Wednesday 30 March 2016

I was honored to speak on a panel at the Berlin Energy Transition 2016 on the 18th March 2016.

Here is an edited and improved version of my speaking notes from the event. It is what I would have said given more time and more eloquence. The event made me think of an additional law of energy efficiency (see my others here) – “while Amory Lovins shows that energy efficiency has produced 30x as much energy services as renewables over the last forty years, energy conference organizers only give energy efficiency 1/30th of the time they give to renewables”. Seriously though, a big thank you to the German Federal Foreign Office and Federal Ministry of Economic Affairs and Energy for the invitation to speak at such a prestigious and well attended event, and thank you to my fellow panelists, the panel chair Sylvia Kreibiehl and of course the audience.

I am very pleased and honored to be invited to speak to you today about energy efficiency financing. This is a very interesting time for energy efficiency and energy efficiency financing around the world and we are starting to see real understanding and progress emerge – slowly but surely.

It is good to start by putting some scale on the problem and the opportunity. The IEA estimate that investment in energy efficiency must multiply by a factor of 3x by 2035 to achieve the 450ppm scenario. The EU estimate that investment in building retrofits need to increase by a factor of 5x to achieve climate goals. Various estimates of the potential market exist but a round trillion dollars is a good number to use – big enough to excite even institutional investors.

Task brief =
Reproduce the post on energy efficiency financing word for word, from its first line to its last. Work only from the post on energy efficiency financing.

Rows of data for pointing =

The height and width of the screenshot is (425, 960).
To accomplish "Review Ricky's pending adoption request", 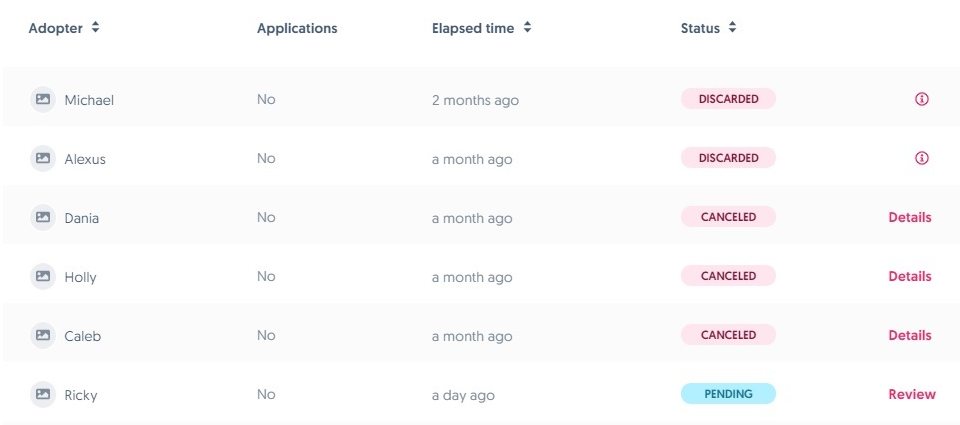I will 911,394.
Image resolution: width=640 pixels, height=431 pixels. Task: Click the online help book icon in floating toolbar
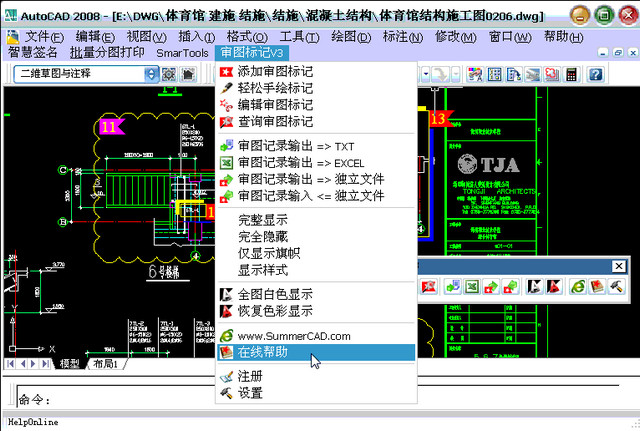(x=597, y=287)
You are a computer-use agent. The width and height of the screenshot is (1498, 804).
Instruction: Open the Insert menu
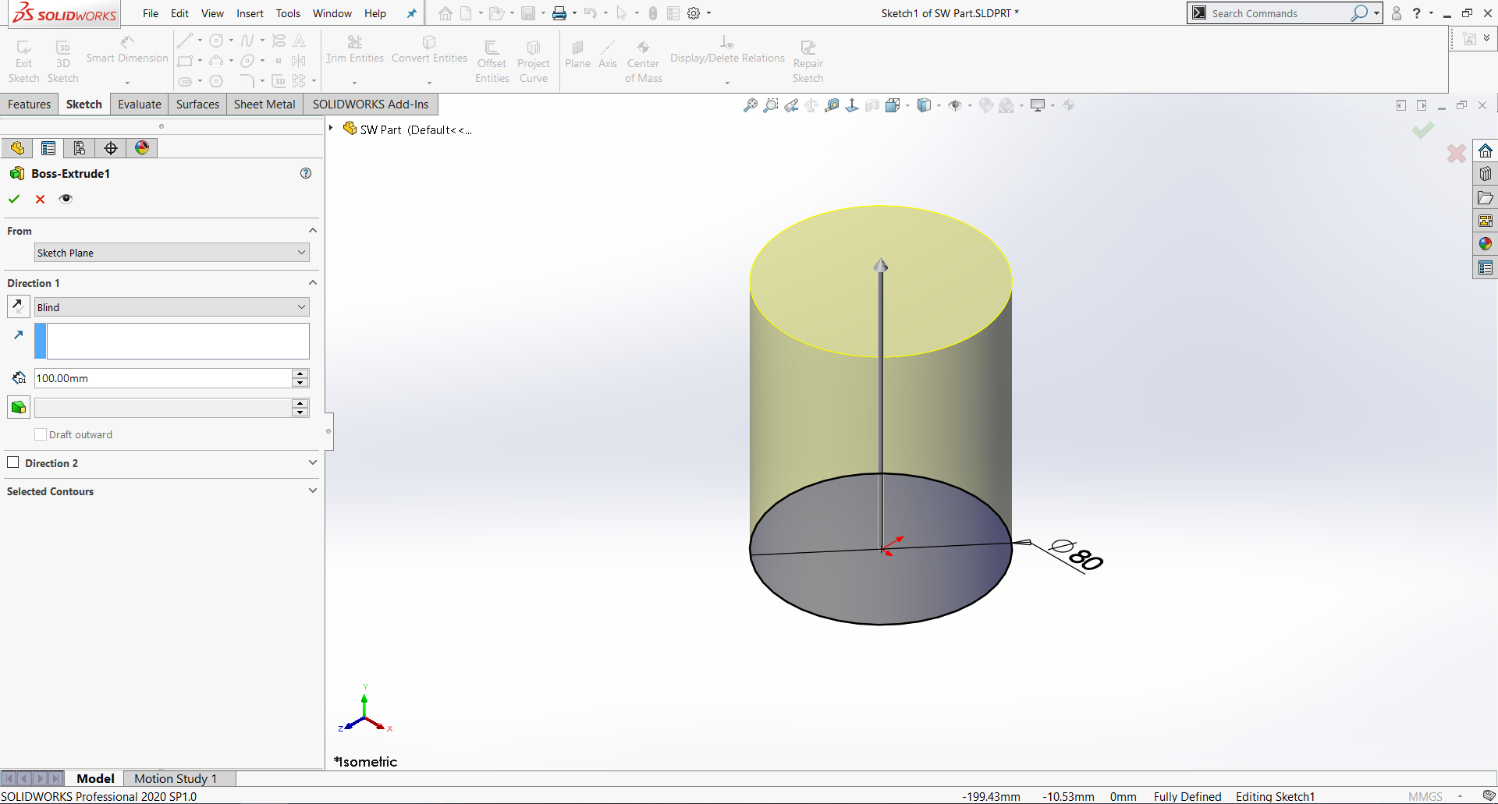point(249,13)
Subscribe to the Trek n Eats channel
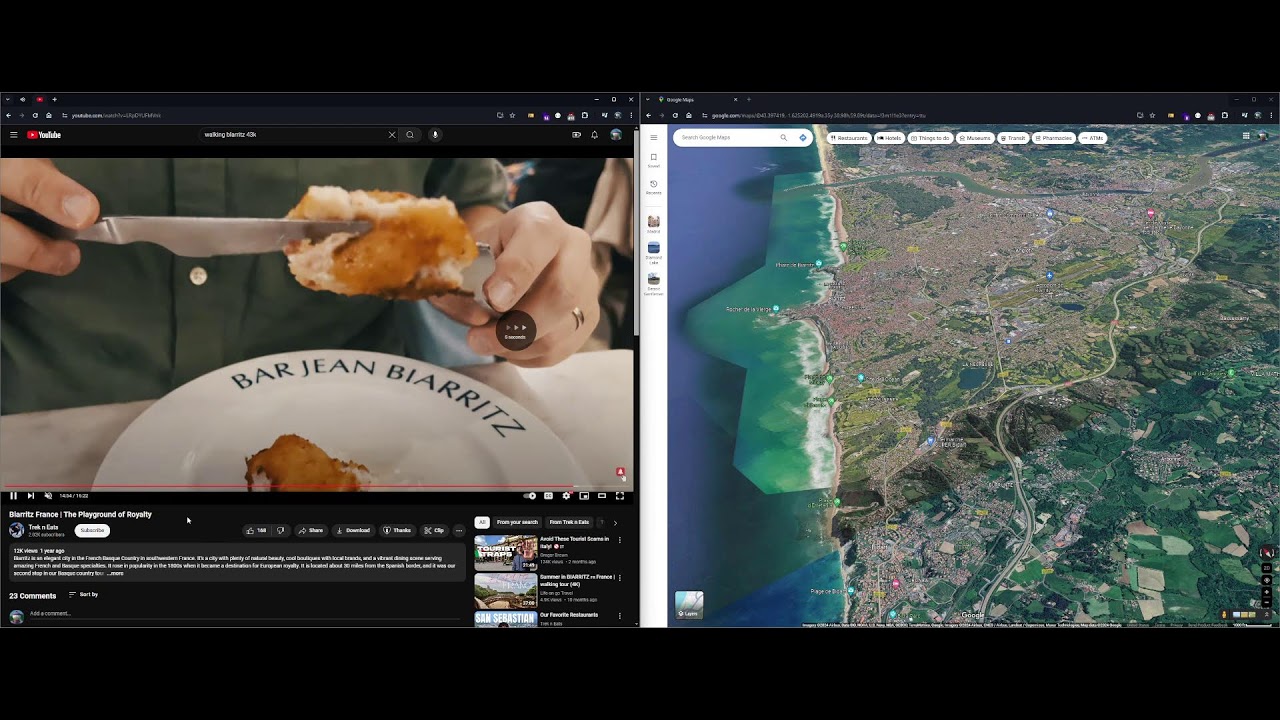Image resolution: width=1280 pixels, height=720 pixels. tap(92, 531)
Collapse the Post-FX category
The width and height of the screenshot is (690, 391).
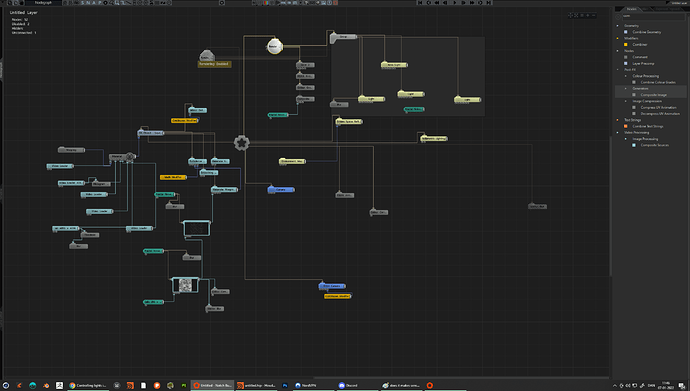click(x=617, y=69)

* * *

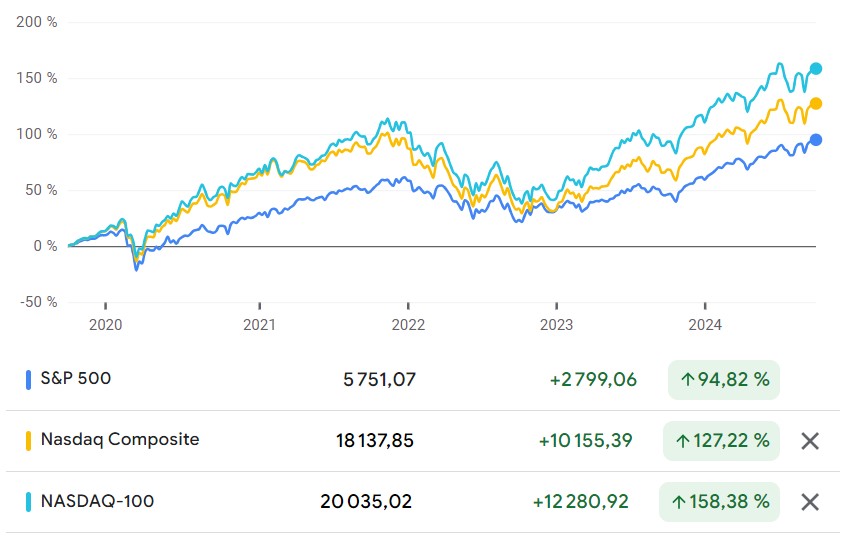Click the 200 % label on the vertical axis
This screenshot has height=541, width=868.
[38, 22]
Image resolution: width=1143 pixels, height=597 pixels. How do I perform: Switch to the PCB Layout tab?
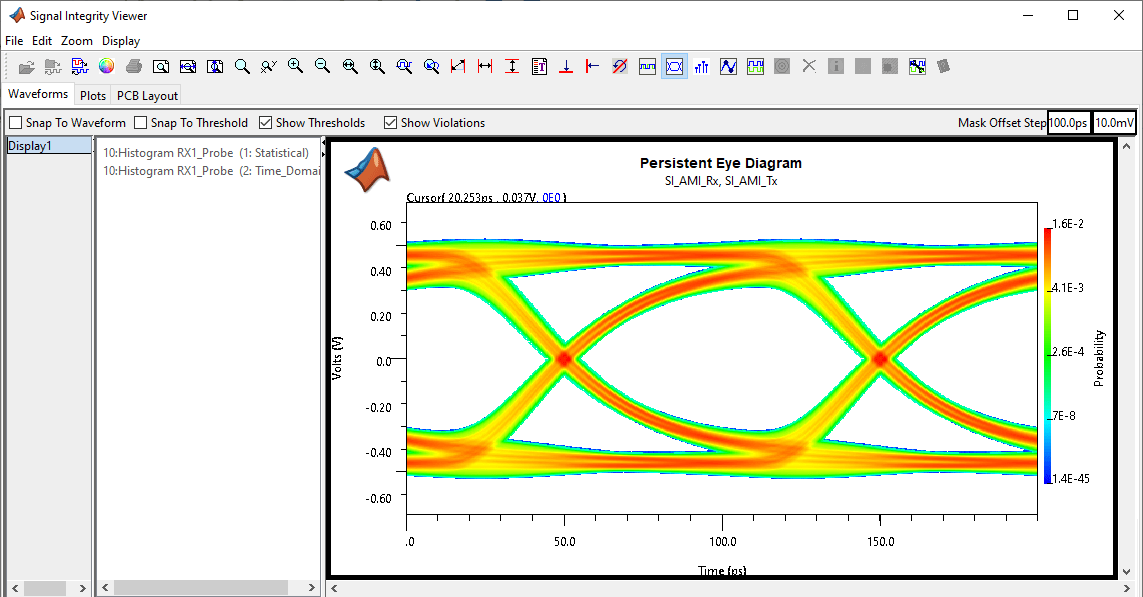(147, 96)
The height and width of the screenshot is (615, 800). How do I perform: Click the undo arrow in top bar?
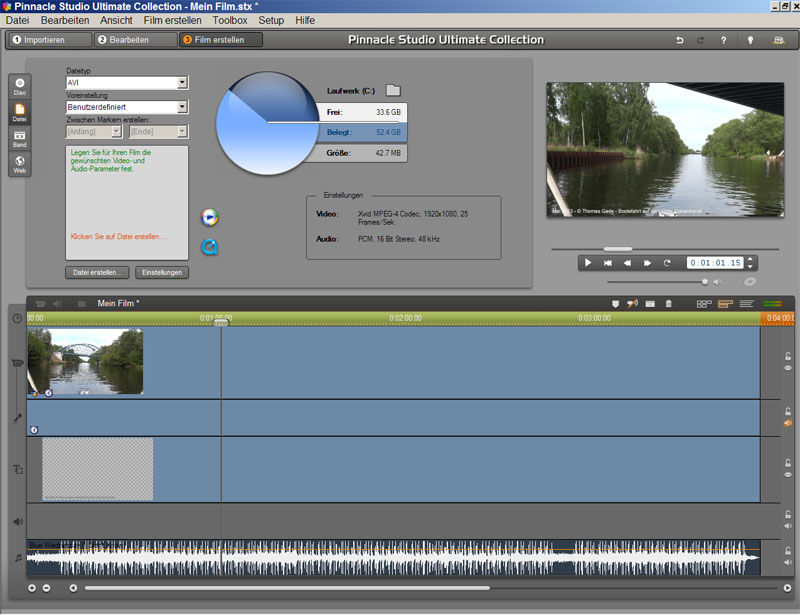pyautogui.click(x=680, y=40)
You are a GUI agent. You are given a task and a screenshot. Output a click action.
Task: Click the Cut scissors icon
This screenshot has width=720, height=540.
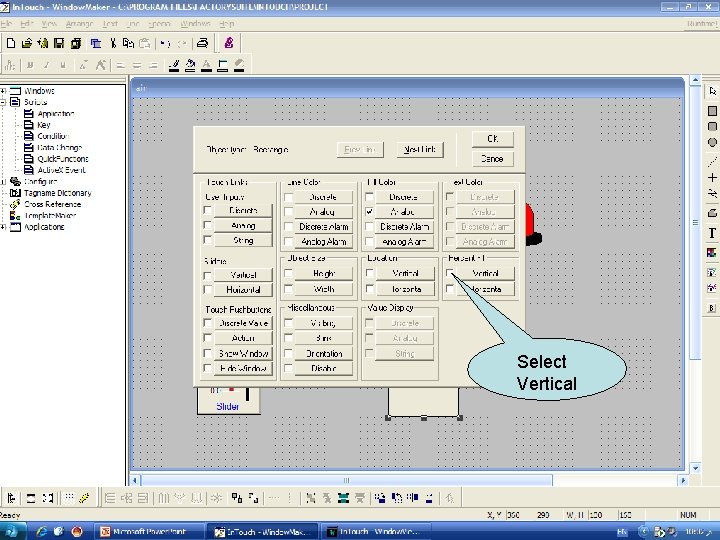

* * *

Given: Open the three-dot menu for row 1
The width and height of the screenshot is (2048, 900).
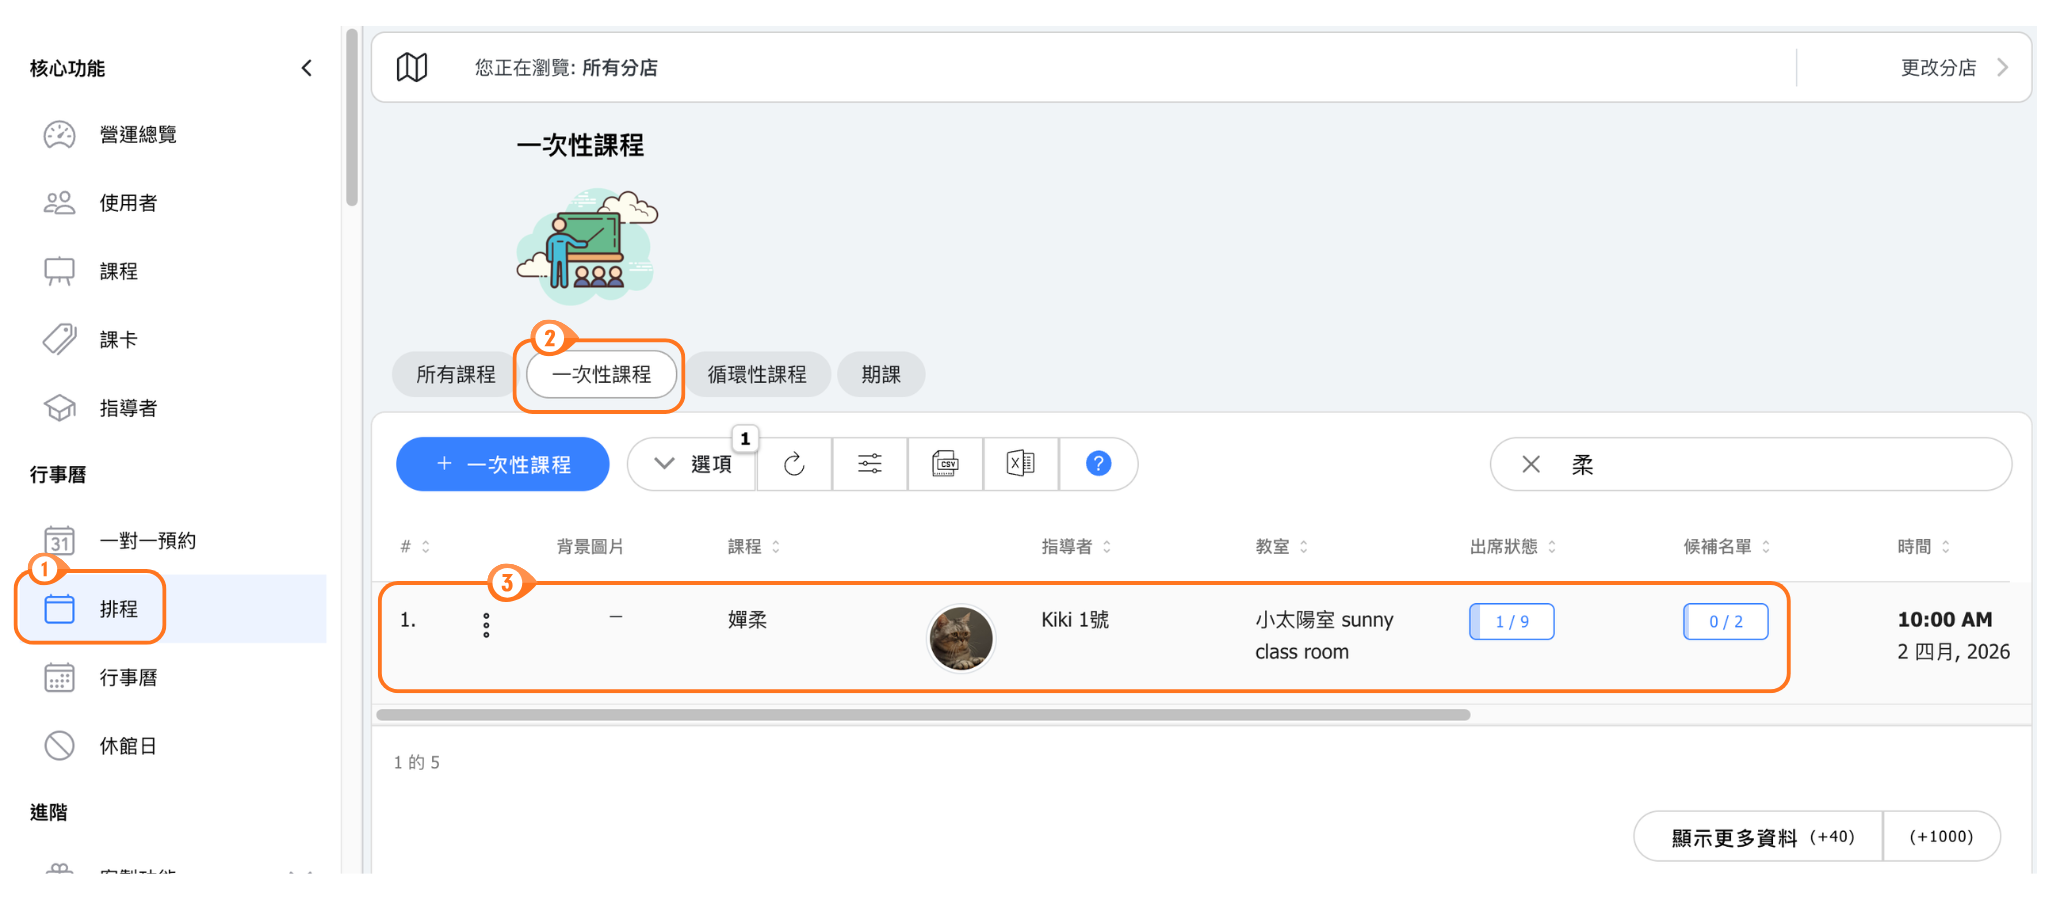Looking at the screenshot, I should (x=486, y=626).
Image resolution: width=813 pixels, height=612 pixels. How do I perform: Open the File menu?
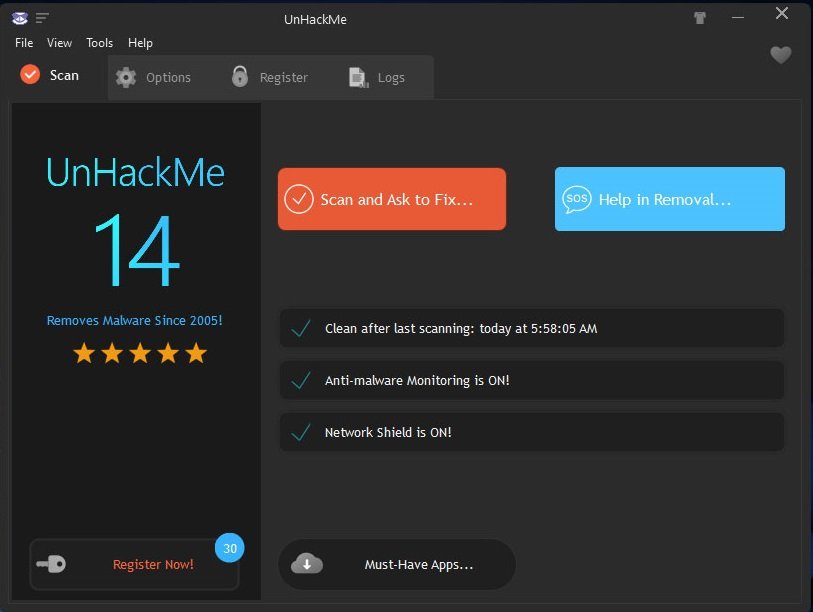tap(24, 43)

The completed task =
Wednesday 30 March 2016

I was honored to speak on a panel at the Berlin Energy Transition 2016 on the 18th March 2016.

Here is an edited and improved version of my speaking notes from the event. It is what I would have said given more time and more eloquence. The event made me think of an additional law of energy efficiency (see my others here) – “while Amory Lovins shows that energy efficiency has produced 30x as much energy services as renewables over the last forty years, energy conference organizers only give energy efficiency 1/30th of the time they give to renewables”. Seriously though, a big thank you to the German Federal Foreign Office and Federal Ministry of Economic Affairs and Energy for the invitation to speak at such a prestigious and well attended event, and thank you to my fellow panelists, the panel chair Sylvia Kreibiehl and of course the audience.

I am very pleased and honored to be invited to speak to you today about energy efficiency financing. This is a very interesting time for energy efficiency and energy efficiency financing around the world and we are starting to see real understanding and progress emerge – slowly but surely.

It is good to start by putting some scale on the problem and the opportunity. The IEA estimate that investment in energy efficiency must multiply by a factor of 3x by 2035 to achieve the 450ppm scenario. The EU estimate that investment in building retrofits need to increase by a factor of 5x to achieve climate goals. Various estimates of the potential market exist but a round trillion dollars is a good number to use – big enough to excite even institutional investors.